XML

From DARC (Digital Archive Research Collective)
Jump to navigation Jump to search

What is XML?

XML, or eXtensible Markup Language, is not actually a language, but a framework for creating more specific markup languages. Encoding documents in XML makes them machine-readable and human-readable, and prepares the text for further textual analysis.

Here is a breakdown of the XML acronym:

"eXtensible”: means that you can extend, or customize, the XML. In other words, XML allows you to create your own tags.

“Markup”: like HTML, XML allows you to “mark up” or “tag” text with additional data, such as <section>, <line break>, or <greeting>. XML is interested in the meaning of data in addition to its presentation. Contrast this to HTML, which concerns itself with how elements are laid out on the screen.

One more thing to remember: because XML organizes data structures, XML documents must be well-formed according to a defined syntax where tags are nested, one within the other, like below:

<sentence>This is <emphasis>good</emphasis>form.</sentence>

This next example is not ideal for XML documents:

<sentence>This is <emphasis>bad</sentence>form.</emphasis>

Who would want to use it?

XML is “data wrangling” for textual data. It is useful for researchers who are interested in manipulating or processing electronic text through various kinds of applications, programs, or analysis.

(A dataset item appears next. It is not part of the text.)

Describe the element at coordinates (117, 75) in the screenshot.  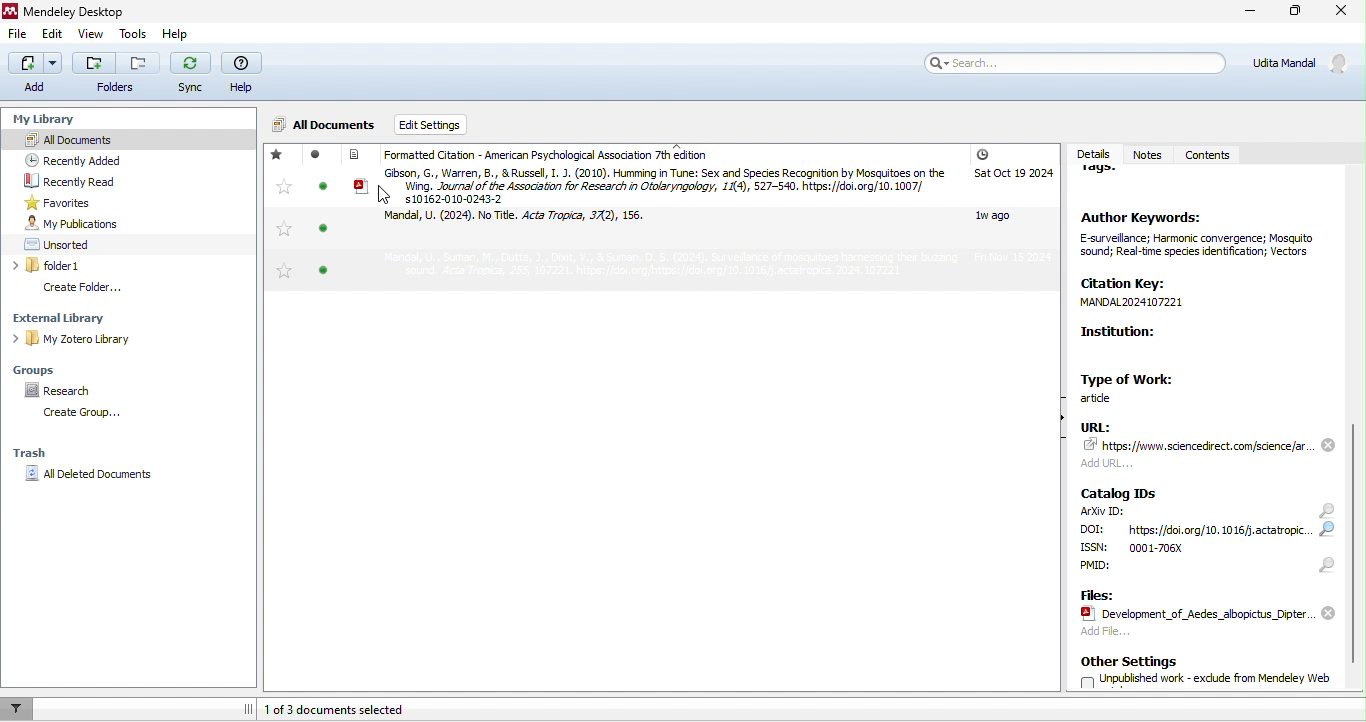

XML allows you to organize and describe textual elements, and model them into an ordered hierarchy. Another way of understanding XML’s utility is to approach the document as inherently containing a tree structure: the root element being the chapter or page, which contains smaller elements of sections, paragraphs, sentences, etc.,as the tree branches out. Organizing your document into this tree structure with XML allows the computer to parse and process text much more easily than it could otherwise.

One of XML’s child languages is TEI (the Text Encoding Initiative), a standard for marking up electronic texts in the humanities.

How do I get access to it?

You can write XML in any plain text editor. See the guidelines by the World Wide Web Consortium, who develops and maintains XML standards.

Where can I get more help with it?

Birnbaum, David J. “What is XML and Why Should Humanists Care?

Birnbaum, David J. <dh> course materials

What are some projects built with it?

The Letters of Vincent van Gogh encode the letters between van Gogh and his brother, Theo. All XML files are available for download [1].

Another example which walks you through using XML on the text of Shakespeare’s plays to run analysis.